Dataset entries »
━━━━━━━━━━
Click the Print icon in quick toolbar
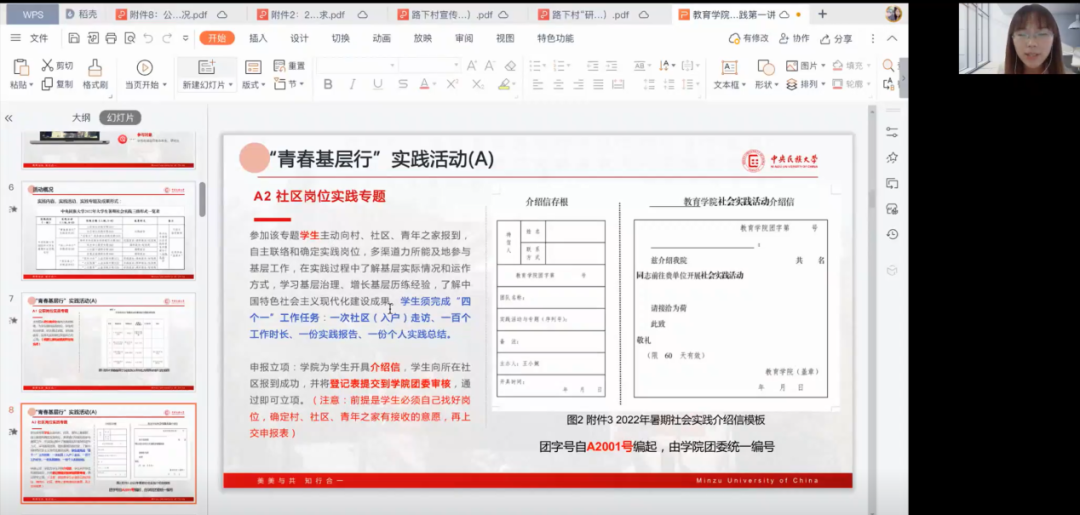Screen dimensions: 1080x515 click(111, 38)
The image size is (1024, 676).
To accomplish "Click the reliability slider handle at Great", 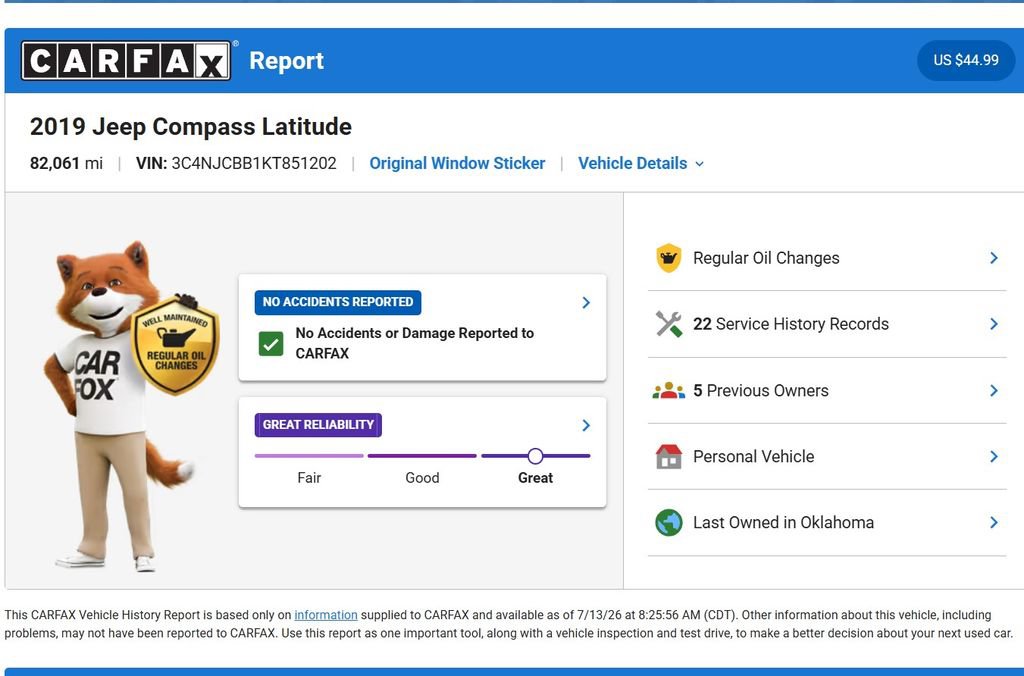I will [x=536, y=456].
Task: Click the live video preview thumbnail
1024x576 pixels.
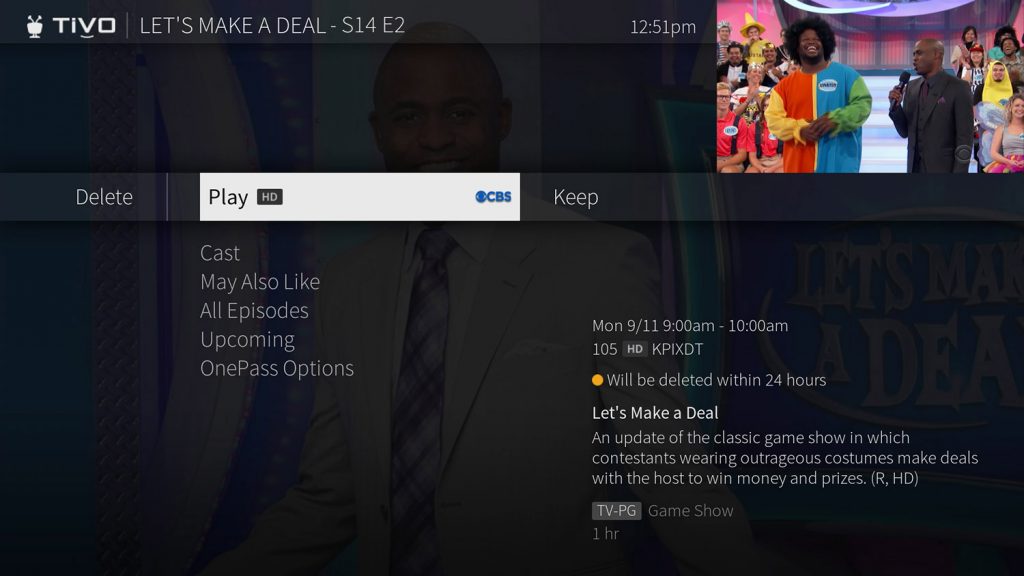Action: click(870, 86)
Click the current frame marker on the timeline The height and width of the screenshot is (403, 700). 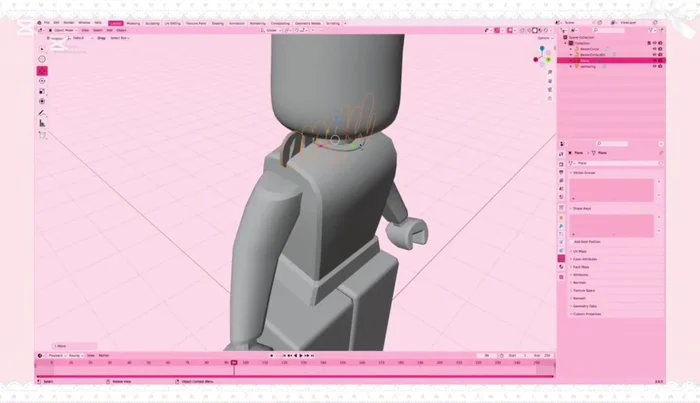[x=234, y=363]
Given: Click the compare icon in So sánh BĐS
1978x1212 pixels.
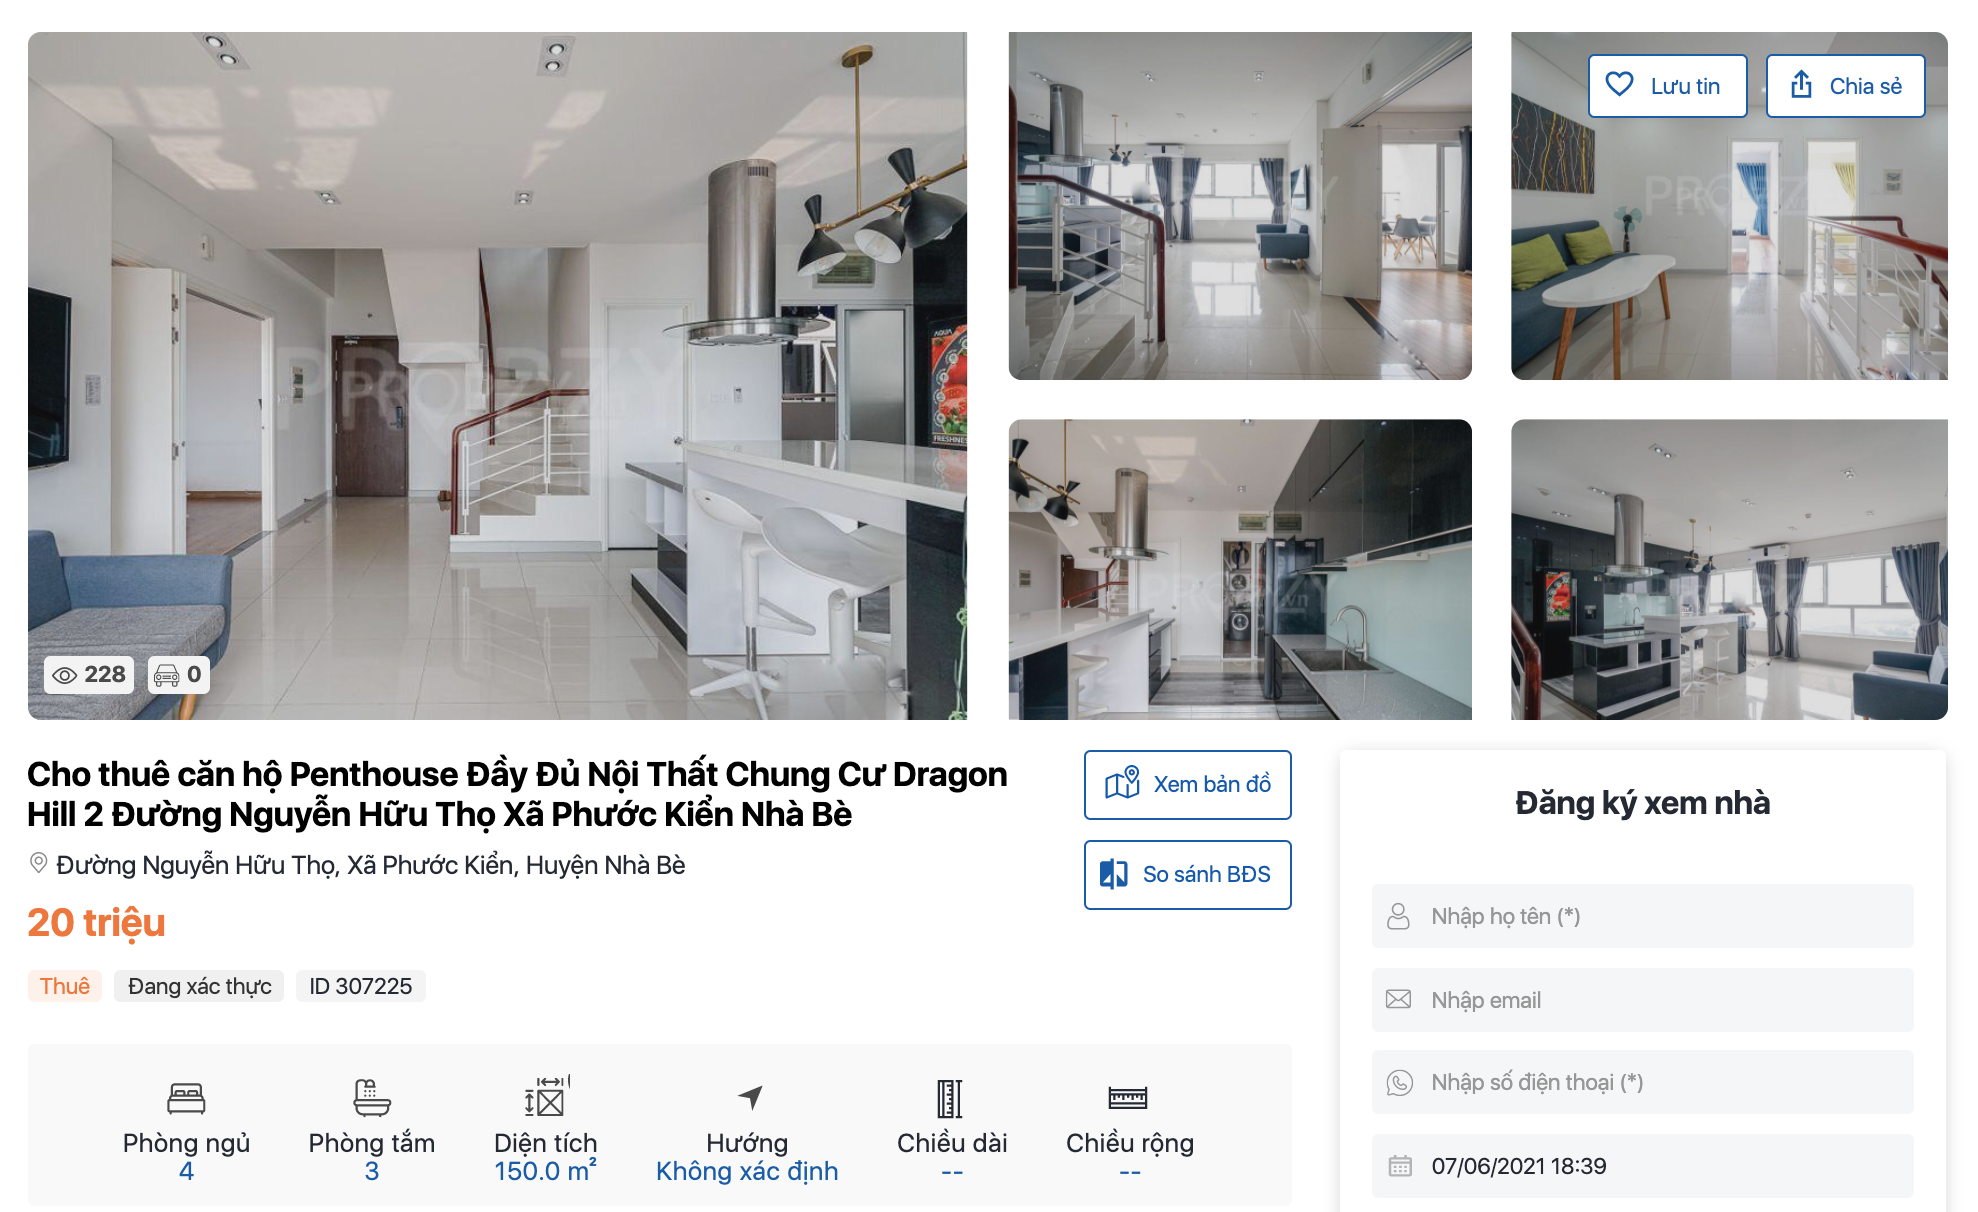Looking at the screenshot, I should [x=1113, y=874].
━━━━━━━━━━
About this exercise »
Above are the records. Copy exactly, and only, the lines from the line containing "Given: Click the compare icon in So sánh BĐS" through the last one, omitting any pictures.

Response to this exercise »
Given: Click the compare icon in So sánh BĐS
1978x1212 pixels.
Looking at the screenshot, I should [x=1113, y=874].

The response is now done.